- [Problem description] Count the lines in the material below that contain the string "pixels", and reply with the number alone.

***** Exercise data *****

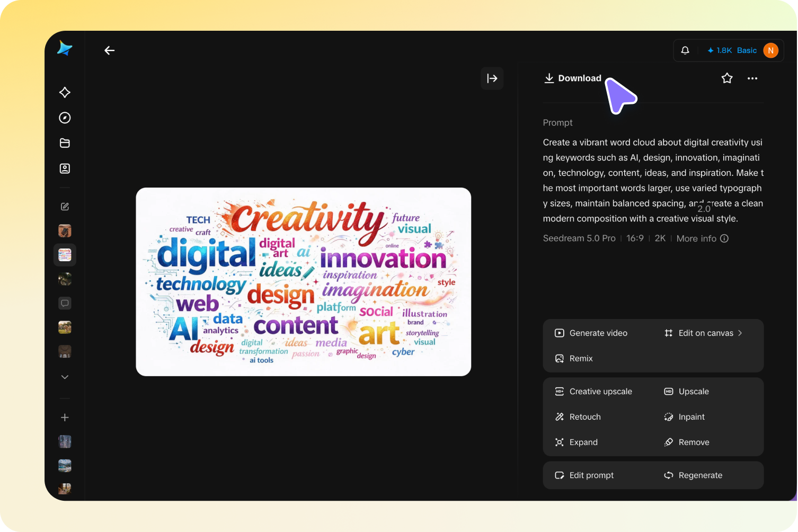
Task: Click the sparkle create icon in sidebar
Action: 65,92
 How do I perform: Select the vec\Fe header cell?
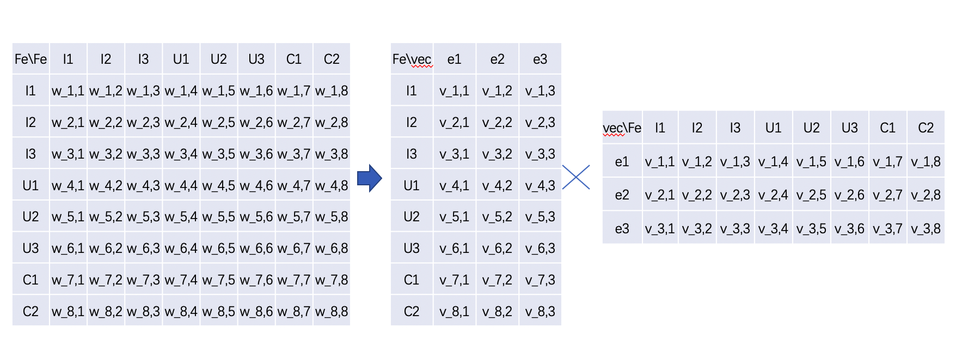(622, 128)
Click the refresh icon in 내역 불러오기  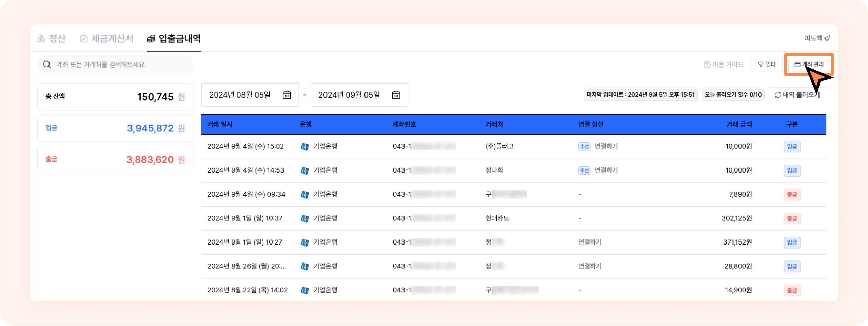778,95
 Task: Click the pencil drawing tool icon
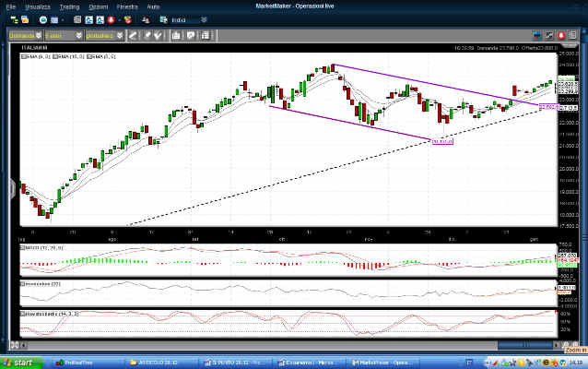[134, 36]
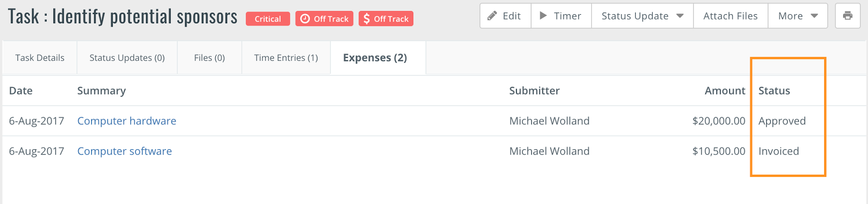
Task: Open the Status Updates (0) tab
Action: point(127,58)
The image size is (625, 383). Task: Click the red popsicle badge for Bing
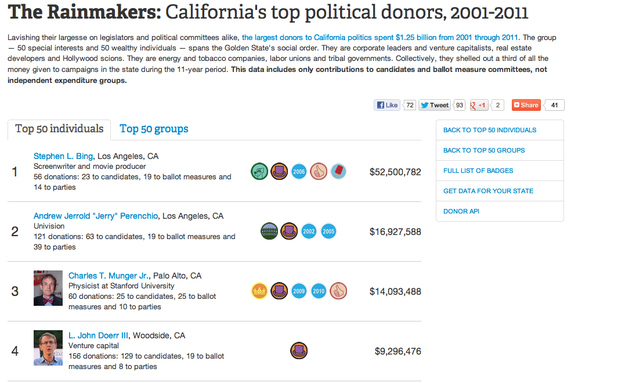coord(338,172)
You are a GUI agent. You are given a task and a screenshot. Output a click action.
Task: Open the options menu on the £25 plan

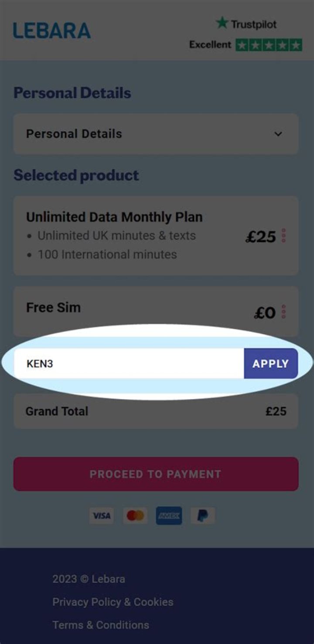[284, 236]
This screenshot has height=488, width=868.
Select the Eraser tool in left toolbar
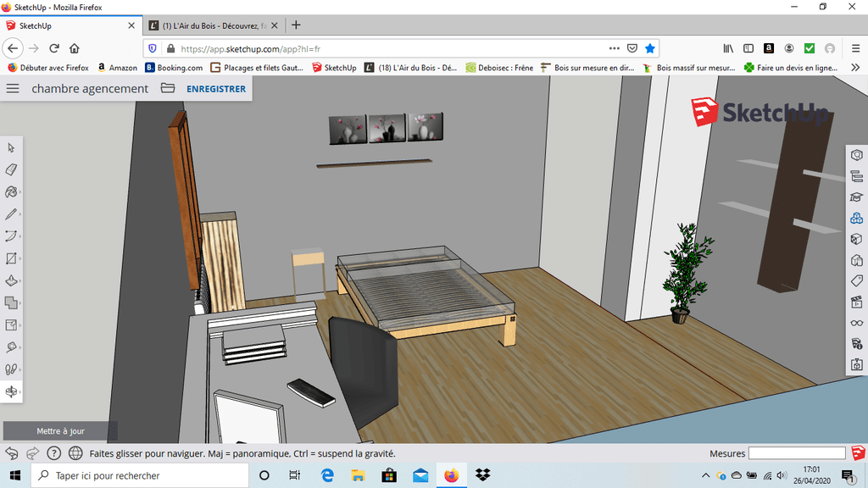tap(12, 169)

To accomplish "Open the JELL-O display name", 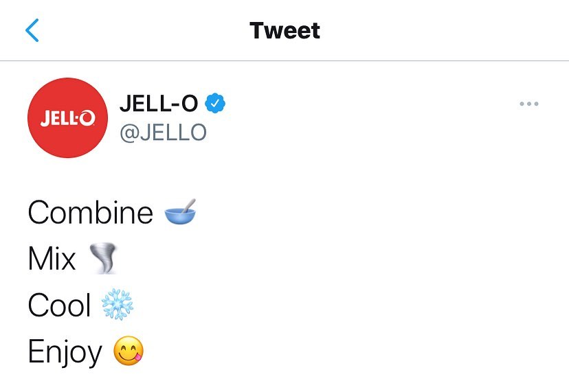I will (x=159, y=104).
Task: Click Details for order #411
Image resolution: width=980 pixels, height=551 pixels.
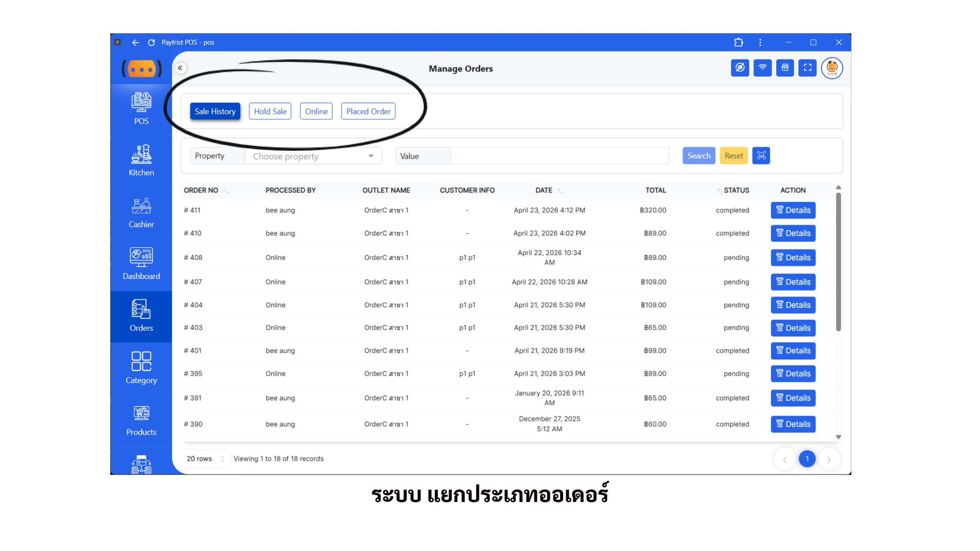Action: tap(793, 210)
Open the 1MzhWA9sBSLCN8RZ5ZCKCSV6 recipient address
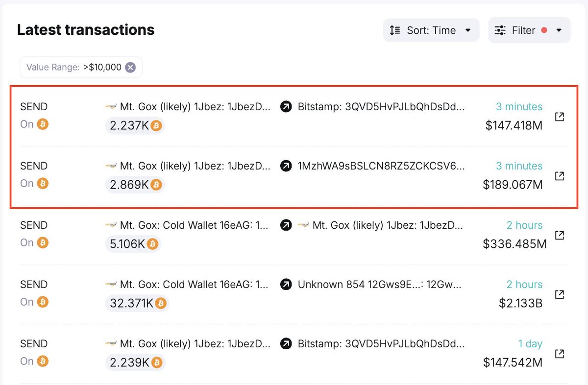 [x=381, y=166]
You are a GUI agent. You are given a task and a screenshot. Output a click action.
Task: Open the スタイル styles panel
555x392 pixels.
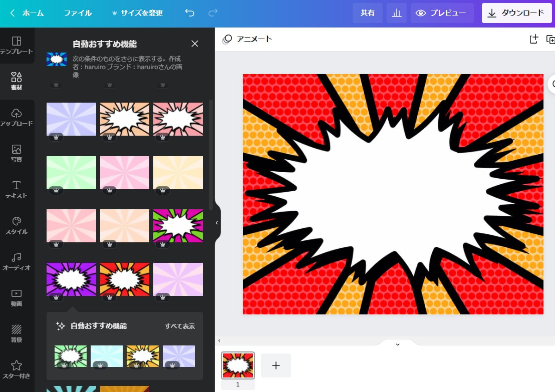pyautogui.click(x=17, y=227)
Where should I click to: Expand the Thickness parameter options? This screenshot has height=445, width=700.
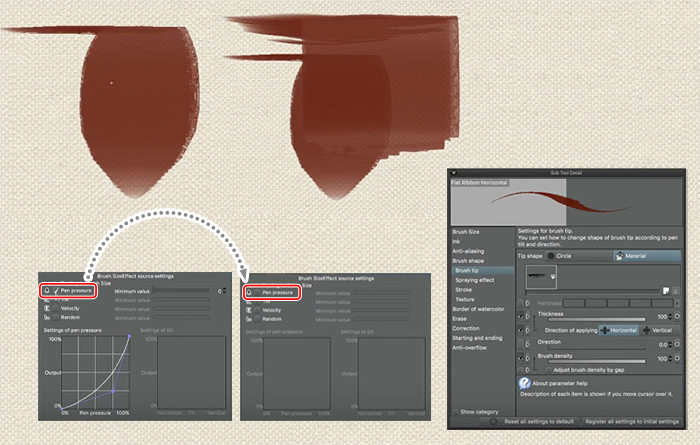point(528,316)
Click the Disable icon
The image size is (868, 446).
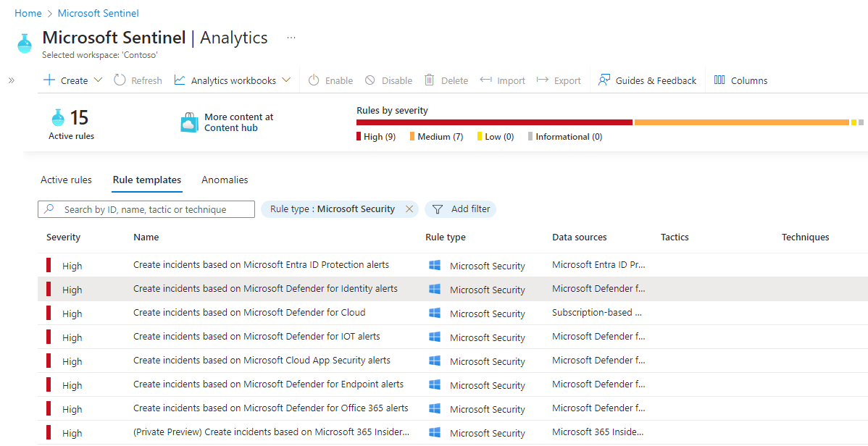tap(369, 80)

*****

- [Exercise result] 2